In this post we show how an integral can be computed using Monte-Carlo method and how combination with bootstrapping can increase precision.
Reference
Lets say we wan to integrate the cardinal sinus over the interval . Graphically it is about finding the area under the curve by taking care to respect sign of positive (above x axis) and negative area (below x axis).
The area of this curve can be numerically computed by trapezoid or quadrature, or analytically.
def model(x):
return np.sinc(x)
xlin = np.linspace(-4., 4., 20000)
ylin = model(xlin)
Itrap = integrate.trapezoid(ylin, x=xlin)
# 0.9499393464346436
Iquad = integrate.quad(model, xlin.min(), xlin.max())
# (0.9499393397673102, 9.485684460130983e-11)
Both method agrees with the 6 first significant figures and the quadrature value agrees up to its precision to the approximation given by Wolfram Alpha:
Method
The Monte-Carlo method works as follow:
- Uniformly randomly sample points on the curve extent ;
- Determine whether the point lies inside the area of the function and in which part (positive or negative);
- Compute the percentage of points lying in those areas and multiply by the area of the curve extent;
- Compute the integral estimation by subtracting the negative area from the positive area;
- Repeat the process time to bootstrap the procedure and let the CLT come into action;
The function below implements such a procedure except bootstrapping:
def monte_carlo(x, y, model, N=1000, seed=12345):
# Uniformly sample over [0;1]x[0;1]
np.random.seed(seed)
u = np.random.uniform(size=N)
v = np.random.uniform(size=N)
# Function extent:
xsize = x.max() - x.min()
ysize = y.max() - y.min()
# Transform sample to span the extent:
xmc = u * xsize + x.min()
ymc = v * ysize + y.min()
# Compute reference function for x sampled values:
yref = model(xmc)
# Identify negative points:
qyneg = ymc < 0.
# Identify postive area points:
qIpos = ymc <= yref
qIpos[qyneg] = False
Ipos = np.sum(qIpos)
# Identify negative area points:
qIneg = ymc >= yref
qIneg[~qyneg] = False
Ineg = np.sum(qIneg)
# Identify outside area points:
qInot = ~(qIpos | qIneg)
# Estimate integral:
A = xsize * ysize
I = (Ipos - Ineg) / N * A
return xmc, ymc, qInot, qIpos, qIneg, I
A typical output of such Monte-Carlo trial is shown below:
A single trial gives a poor estimate of the integral, hence the need of bootstrapping:
*_, I = monte_carlo(xlin, ylin, model, N=300_000, seed=1234567890)
# 0.9454496520667456
Now we will repeat the procedure for different sample size and for each population size we will bootstrap to enhance the estimation:
Nb = 3000
np.random.seed(12345)
estimates = []
for s in np.random.randint(0, 999999999, size=Nb):
for n in np.logspace(3, 6, 25, base=10):
n = int(n)
xmc, ymc, qInot, qIpos, qIneg, I = generate(xlin, ylin, model, N=n, seed=s)
estimates.append({"s": s, "n": n, "I": I})
data = pd.DataFrame(estimates)
After few minutes the procedure finishes and we can aggregate bootstrap samples to see how it helps to converge towards the expected integral value:
summary = data.groupby(["n"])["I"].quantile([0.1, 0.25, 0.5, 0.75, 0.9]).unstack()
summary = summary.merge(data.groupby(["n"])["I"].mean().rename("mean"), left_index=True, right_index=True)
Which graphically leads to:
This figure confirms bootstrapping is necessary to make the Monte-Carlo process to converge towards the expected values.

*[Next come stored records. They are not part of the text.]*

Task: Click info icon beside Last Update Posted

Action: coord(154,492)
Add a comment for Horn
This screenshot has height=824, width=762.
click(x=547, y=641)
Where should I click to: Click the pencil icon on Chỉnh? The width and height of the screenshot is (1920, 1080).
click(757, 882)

Percentiles give us an estimate on the range where a single Monte-Carlo trial can lie. Another observation is the bootstrap distribution seems relatively symmetrical.
Figures below illustrates this affirmation:
So in this case we show that it is possible to estimate the value of the integral using the Bootstrapped Monte-Carlo method up to 4 significant figures with an error reasonably symmetrical.